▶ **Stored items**
BEGIN
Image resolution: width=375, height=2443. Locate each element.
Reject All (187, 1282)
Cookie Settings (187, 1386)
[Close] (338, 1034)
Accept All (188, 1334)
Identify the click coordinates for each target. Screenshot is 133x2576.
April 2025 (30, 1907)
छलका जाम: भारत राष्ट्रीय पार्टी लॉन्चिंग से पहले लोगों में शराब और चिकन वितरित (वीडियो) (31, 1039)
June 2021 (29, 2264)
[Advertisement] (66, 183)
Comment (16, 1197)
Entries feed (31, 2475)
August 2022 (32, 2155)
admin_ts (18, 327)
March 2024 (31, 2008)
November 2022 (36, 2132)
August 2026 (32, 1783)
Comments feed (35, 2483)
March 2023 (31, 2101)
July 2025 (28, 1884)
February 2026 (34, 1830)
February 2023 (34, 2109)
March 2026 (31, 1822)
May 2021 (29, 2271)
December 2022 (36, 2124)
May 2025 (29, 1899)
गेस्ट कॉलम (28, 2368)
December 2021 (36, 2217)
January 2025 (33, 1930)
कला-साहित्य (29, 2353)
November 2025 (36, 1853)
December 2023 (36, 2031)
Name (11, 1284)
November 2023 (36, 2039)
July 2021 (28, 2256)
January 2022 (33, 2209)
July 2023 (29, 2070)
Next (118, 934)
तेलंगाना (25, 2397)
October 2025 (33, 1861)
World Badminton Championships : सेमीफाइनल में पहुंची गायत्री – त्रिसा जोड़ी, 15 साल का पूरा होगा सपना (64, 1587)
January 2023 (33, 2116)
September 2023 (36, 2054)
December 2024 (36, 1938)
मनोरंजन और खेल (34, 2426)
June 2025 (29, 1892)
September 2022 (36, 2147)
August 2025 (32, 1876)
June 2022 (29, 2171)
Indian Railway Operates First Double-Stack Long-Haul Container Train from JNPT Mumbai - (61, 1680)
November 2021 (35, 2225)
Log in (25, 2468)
END
▶ **WHAT YOU ARE ASKED TO DO**
Output all of the data again. Match it exactly.

▶ **SOLVED PROBLEM**
Image resolution: width=375, height=2443. Locate each element.
Reject All (187, 1282)
Cookie Settings (187, 1386)
[Close] (338, 1034)
Accept All (188, 1334)
Identify the click coordinates for each target. Screenshot is 133x2576.
April 2025 (30, 1907)
छलका जाम: भारत राष्ट्रीय पार्टी लॉन्चिंग से पहले लोगों में शराब और चिकन वितरित (वीडियो) (31, 1039)
June 2021 (29, 2264)
[Advertisement] (66, 183)
Comment (16, 1197)
Entries feed (31, 2475)
August 2022 (32, 2155)
admin_ts (18, 327)
March 2024 (31, 2008)
November 2022 (36, 2132)
August 2026 (32, 1783)
Comments feed (35, 2483)
March 2023 (31, 2101)
July 2025 (28, 1884)
February 2026 (34, 1830)
February 2023 (34, 2109)
March 2026 (31, 1822)
May 2021 (29, 2271)
December 2022 (36, 2124)
May 2025 (29, 1899)
गेस्ट कॉलम (28, 2368)
December 2021 (36, 2217)
January 2025 (33, 1930)
कला-साहित्य (29, 2353)
November 2025 (36, 1853)
December 2023 (36, 2031)
Name (11, 1284)
November 2023 (36, 2039)
July 2021 (28, 2256)
January 2022 (33, 2209)
July 2023 (29, 2070)
Next (118, 934)
तेलंगाना (25, 2397)
October 2025 (33, 1861)
World Badminton Championships : सेमीफाइनल में पहुंची गायत्री – त्रिसा जोड़ी, 15 साल का पूरा होगा सपना (64, 1587)
January 2023 (33, 2116)
September 2023 (36, 2054)
December 2024 (36, 1938)
मनोरंजन और खेल (34, 2426)
June 2025 (29, 1892)
September 2022 (36, 2147)
August 2025 (32, 1876)
June 2022 (29, 2171)
Indian Railway Operates First Double-Stack Long-Haul Container Train from JNPT Mumbai - (61, 1680)
November 2021 (35, 2225)
Log in (25, 2468)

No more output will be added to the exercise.